Key things to know about Uganda, the ‘Pearl of Africa’

Thursday January 14 2021
Uganda election.

Billboards of Uganda's President Yoweri Museveni who is running for his 6th presidential term are seen on a street in Kampala, Uganda, on January 4, 2021. PHOTO | AFP



Uganda is landlocked, straddling the equator roughly 800 kilometres inland from the Indian Ocean and borders five nations—South Sudan to the north, Rwanda and Tanzania to the south, Kenya to the east, and the Democratic Republic of Congo (DRC) to the west.

Though it has no access to the sea, Uganda is in the middle of Africa's Great Lakes region and is nearly one-fifth water. It boasts a long shoreline on Lake Victoria, is criss-crossed by a major tributary of the Nile, and sources most of its electricity from hydropower.

It is roughly the same size as the United Kingdom, encompassing some 241,000 square kilometres (93,000 square miles) of misty rainforests, great lakes and swamps, plateaus and snow-capped mountains—a natural diversity that earned Uganda the colonial-era moniker the "Pearl of Africa".

Bwindi Impenetrable National Park, a tranche of ancient forest in the country’s southwest, is home to half the world’s mountain gorillas while Mount Stanley, on the border with DRC, is Africa's third-highest peak at 5,109 metres (16,762 feet).

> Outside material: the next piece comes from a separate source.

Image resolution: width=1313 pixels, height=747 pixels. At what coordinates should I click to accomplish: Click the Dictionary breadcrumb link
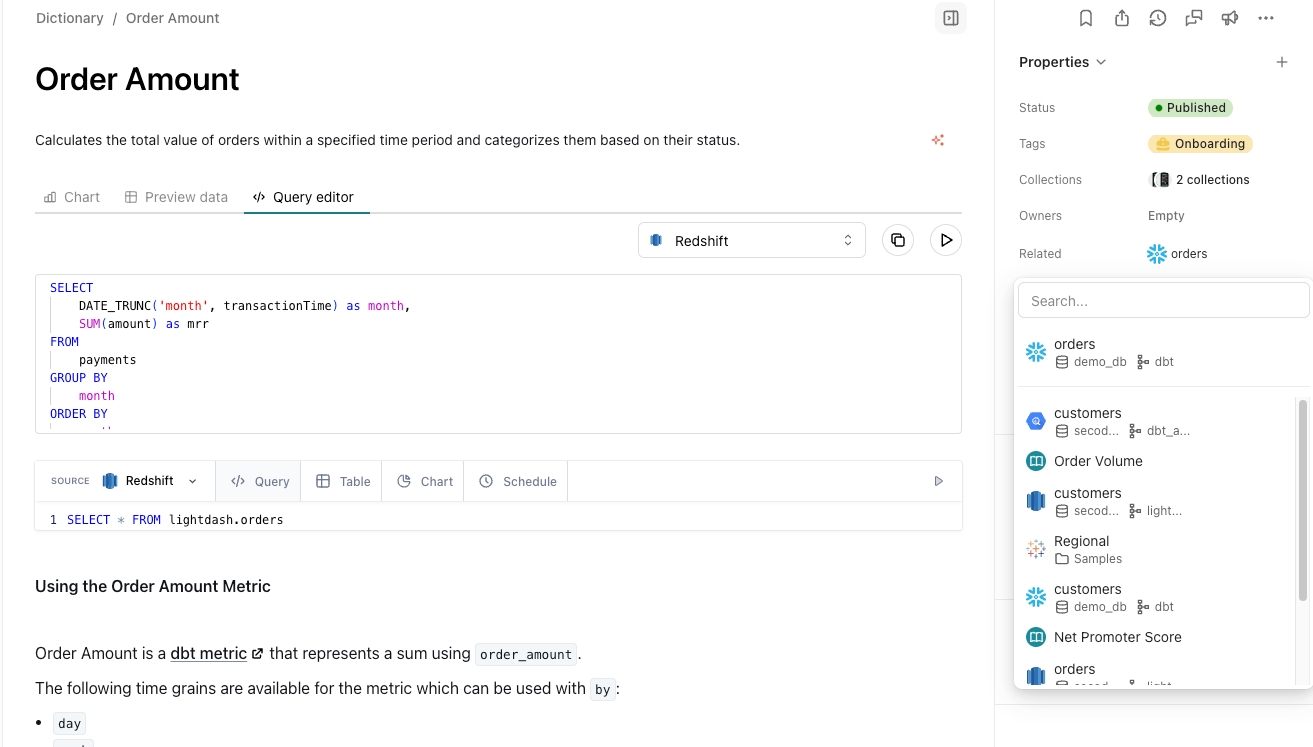[69, 18]
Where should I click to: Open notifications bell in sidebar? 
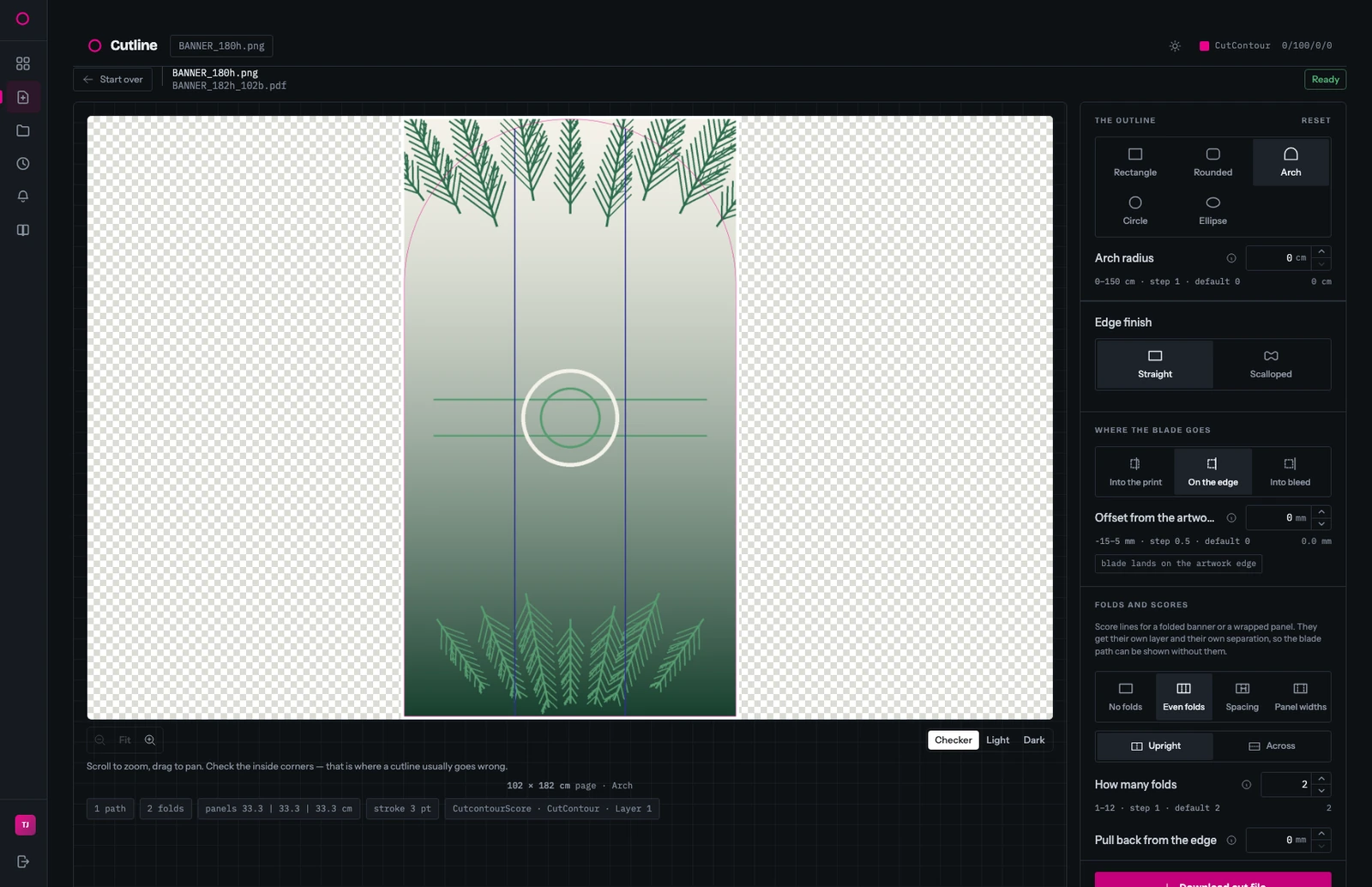coord(23,196)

Britain’s protectorate in Uganda was forged in 1894 from a group of neighbouring and sometimes rival kingdoms, including the dominant Buganda kingdom in the south and Bunyoro in the northwest.


Today, three-quarters of Uganda follows Christianity, and English and Swahili are the official languages though the country is multilingual. Uganda is one of the youngest countries in the world, with a median age of 15.9 years. Nearly half its 45 million people are 14 or under, while just two percent are aged over 65.

It is also growing quickly. The population has nearly doubled since the turn of the century and the fertility rate remains among the world's highest, with about five children born to every woman, according to the UN Population Fund. But the economy struggles to keep up. About 700,000 young people reach working age every year—a figure set to rise to one million by 2030—but only 75,000 new jobs are created for them.

Regional statesman

The World Bank says this disparity, if left unaddressed, will keep most young Ugandans locked in poor quality jobs or unpaid work on the family farm, while dragging on growth and efforts to diversify the economy.

But the discovery of an estimated 1.7 billion barrels of oil in the northwest Lake Albert region has buoyed hopes of boosting economic growth and stemming reliance on foreign aid, though environmental and social concerns have been raised.

Nestled in one of Africa's most volatile regions, Uganda has been involved in numerous armed and bloody conflicts at home and abroad since achieving independence from Britain in 1962.

Ugandan troops have fought two wars in DRC, clashed with Rwandan forces, backed government soldiers in South Sudan, and hunted rebel movements both inside their borders and beyond in places like Central African Republic and eastern Congo. 

President Yoweri Museveni, who took power at the head of a rebel army in 1986, has tried to position himself as something of a regional statesman and peace broker, but has faced allegations of meddling and UN accusations that his forces committed war crimes in DRC.

An ally of the United States in its global "war on terror", Ugandan soldiers have served as guards under US command in Iraq, and since 2007 have been the largest contingent of African soldiers in Somalia fighting the Islamist militants Al-Shabaab.

Uganda has a long history of accepting refugees from over its borders, and hosts more civilians fleeing persecution than anywhere else in Africa.